[Raw data Boundary: Start]
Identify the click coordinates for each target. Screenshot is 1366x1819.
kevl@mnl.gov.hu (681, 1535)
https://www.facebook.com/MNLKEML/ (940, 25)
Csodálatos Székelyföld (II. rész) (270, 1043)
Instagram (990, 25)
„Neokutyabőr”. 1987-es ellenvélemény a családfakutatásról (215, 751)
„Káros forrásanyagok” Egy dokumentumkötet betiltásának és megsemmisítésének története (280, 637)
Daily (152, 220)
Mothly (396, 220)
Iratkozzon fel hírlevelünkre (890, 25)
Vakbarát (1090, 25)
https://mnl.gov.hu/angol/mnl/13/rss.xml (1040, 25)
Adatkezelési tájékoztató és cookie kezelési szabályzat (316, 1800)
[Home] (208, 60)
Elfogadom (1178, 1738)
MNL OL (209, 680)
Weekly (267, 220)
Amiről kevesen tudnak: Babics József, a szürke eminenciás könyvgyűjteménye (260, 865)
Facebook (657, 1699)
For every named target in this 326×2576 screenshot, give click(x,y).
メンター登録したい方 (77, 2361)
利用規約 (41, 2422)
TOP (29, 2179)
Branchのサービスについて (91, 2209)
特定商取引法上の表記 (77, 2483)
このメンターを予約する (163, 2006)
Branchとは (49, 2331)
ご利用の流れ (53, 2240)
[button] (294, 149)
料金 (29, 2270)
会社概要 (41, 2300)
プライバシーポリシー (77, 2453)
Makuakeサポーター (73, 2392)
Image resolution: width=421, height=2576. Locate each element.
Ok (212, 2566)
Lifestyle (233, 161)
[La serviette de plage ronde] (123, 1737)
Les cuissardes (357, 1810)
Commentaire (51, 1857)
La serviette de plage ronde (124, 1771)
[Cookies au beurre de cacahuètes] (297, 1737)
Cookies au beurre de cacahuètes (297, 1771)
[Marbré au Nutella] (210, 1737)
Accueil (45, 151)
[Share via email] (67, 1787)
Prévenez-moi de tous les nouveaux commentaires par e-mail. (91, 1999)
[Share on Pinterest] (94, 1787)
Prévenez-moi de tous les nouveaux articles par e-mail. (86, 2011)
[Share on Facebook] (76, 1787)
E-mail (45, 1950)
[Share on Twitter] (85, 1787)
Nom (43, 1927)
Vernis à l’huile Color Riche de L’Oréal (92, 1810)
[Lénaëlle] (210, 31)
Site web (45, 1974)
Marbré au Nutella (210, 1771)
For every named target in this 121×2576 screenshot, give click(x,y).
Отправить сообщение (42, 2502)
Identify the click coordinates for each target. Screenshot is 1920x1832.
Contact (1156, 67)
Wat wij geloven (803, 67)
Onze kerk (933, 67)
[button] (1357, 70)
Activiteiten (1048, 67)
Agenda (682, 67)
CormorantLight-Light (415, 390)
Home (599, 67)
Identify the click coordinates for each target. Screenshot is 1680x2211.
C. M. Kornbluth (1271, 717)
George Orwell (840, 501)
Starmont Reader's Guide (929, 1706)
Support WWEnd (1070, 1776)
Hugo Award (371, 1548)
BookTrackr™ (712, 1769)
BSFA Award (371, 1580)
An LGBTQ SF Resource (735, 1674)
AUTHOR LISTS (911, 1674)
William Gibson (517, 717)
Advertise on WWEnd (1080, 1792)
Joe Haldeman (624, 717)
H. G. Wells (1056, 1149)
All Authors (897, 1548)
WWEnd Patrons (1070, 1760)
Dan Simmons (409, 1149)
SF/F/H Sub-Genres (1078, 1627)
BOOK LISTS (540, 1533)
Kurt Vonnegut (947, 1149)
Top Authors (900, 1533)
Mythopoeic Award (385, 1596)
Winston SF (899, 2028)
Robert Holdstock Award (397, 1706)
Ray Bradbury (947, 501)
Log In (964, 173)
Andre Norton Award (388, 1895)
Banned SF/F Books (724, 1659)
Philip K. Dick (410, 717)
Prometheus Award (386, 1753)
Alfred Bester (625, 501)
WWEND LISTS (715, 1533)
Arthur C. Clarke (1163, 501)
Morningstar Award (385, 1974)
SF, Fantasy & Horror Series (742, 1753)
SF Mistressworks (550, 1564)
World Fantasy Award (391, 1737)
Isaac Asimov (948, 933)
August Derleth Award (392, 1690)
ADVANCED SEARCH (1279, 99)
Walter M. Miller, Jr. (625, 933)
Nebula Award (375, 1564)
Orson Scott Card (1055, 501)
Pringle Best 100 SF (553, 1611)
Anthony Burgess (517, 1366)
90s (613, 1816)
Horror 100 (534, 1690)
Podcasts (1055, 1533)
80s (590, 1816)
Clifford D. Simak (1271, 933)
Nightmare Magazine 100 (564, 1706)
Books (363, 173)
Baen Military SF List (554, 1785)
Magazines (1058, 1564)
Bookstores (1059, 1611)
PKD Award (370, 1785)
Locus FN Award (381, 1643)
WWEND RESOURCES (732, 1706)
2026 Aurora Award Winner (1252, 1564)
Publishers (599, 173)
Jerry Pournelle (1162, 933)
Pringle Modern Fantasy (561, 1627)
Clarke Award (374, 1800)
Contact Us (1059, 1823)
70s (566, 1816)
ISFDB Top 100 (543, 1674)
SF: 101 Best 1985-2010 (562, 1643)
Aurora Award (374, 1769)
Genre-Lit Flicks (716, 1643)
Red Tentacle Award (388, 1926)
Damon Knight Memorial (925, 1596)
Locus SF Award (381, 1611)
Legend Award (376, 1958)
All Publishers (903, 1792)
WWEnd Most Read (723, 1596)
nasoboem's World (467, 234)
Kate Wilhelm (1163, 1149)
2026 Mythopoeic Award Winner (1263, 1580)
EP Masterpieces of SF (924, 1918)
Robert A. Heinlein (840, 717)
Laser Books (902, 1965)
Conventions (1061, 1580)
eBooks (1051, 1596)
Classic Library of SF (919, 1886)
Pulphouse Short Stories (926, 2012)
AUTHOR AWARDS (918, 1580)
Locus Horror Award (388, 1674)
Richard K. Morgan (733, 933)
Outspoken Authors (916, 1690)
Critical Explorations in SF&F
[Raw data Boundary: End]
Task details
Copy out word for word each line of the listing, from the very first line down to the line containing "George Orwell (840, 501)", and stop after that line.

Written response
Identify the click coordinates for each target. Screenshot is 1366x1819.
kevl@mnl.gov.hu (681, 1535)
https://www.facebook.com/MNLKEML/ (940, 25)
Csodálatos Székelyföld (II. rész) (270, 1043)
Instagram (990, 25)
„Neokutyabőr”. 1987-es ellenvélemény a családfakutatásról (215, 751)
„Káros forrásanyagok” Egy dokumentumkötet betiltásának és megsemmisítésének története (280, 637)
Daily (152, 220)
Mothly (396, 220)
Iratkozzon fel hírlevelünkre (890, 25)
Vakbarát (1090, 25)
https://mnl.gov.hu/angol/mnl/13/rss.xml (1040, 25)
Adatkezelési tájékoztató és cookie kezelési szabályzat (316, 1800)
[Home] (208, 60)
Elfogadom (1178, 1738)
MNL OL (209, 680)
Weekly (267, 220)
Amiről kevesen tudnak: Babics József, a szürke eminenciás könyvgyűjteménye (260, 865)
Facebook (657, 1699)
For every named target in this 326×2576 screenshot, give click(x,y).
メンター登録したい方 (77, 2361)
利用規約 (41, 2422)
TOP (29, 2179)
Branchのサービスについて (91, 2209)
特定商取引法上の表記 (77, 2483)
このメンターを予約する (163, 2006)
Branchとは (49, 2331)
ご利用の流れ (53, 2240)
[button] (294, 149)
料金 (29, 2270)
会社概要 (41, 2300)
プライバシーポリシー (77, 2453)
Makuakeサポーター (73, 2392)
Image resolution: width=421, height=2576. Locate each element.
Ok (212, 2566)
Lifestyle (233, 161)
[La serviette de plage ronde] (123, 1737)
Les cuissardes (357, 1810)
Commentaire (51, 1857)
La serviette de plage ronde (124, 1771)
[Cookies au beurre de cacahuètes] (297, 1737)
Cookies au beurre de cacahuètes (297, 1771)
[Marbré au Nutella] (210, 1737)
Accueil (45, 151)
[Share via email] (67, 1787)
Prévenez-moi de tous les nouveaux commentaires par e-mail. (91, 1999)
[Share on Pinterest] (94, 1787)
Prévenez-moi de tous les nouveaux articles par e-mail. (86, 2011)
[Share on Facebook] (76, 1787)
E-mail (45, 1950)
[Share on Twitter] (85, 1787)
Nom (43, 1927)
Vernis à l’huile Color Riche de L’Oréal (92, 1810)
[Lénaëlle] (210, 31)
Site web (45, 1974)
Marbré au Nutella (210, 1771)
For every named target in this 121×2576 screenshot, give click(x,y).
Отправить сообщение (42, 2502)
Identify the click coordinates for each target. Screenshot is 1920x1832.
Contact (1156, 67)
Wat wij geloven (803, 67)
Onze kerk (933, 67)
[button] (1357, 70)
Activiteiten (1048, 67)
Agenda (682, 67)
CormorantLight-Light (415, 390)
Home (599, 67)
Identify the click coordinates for each target. Screenshot is 1680x2211.
C. M. Kornbluth (1271, 717)
George Orwell (840, 501)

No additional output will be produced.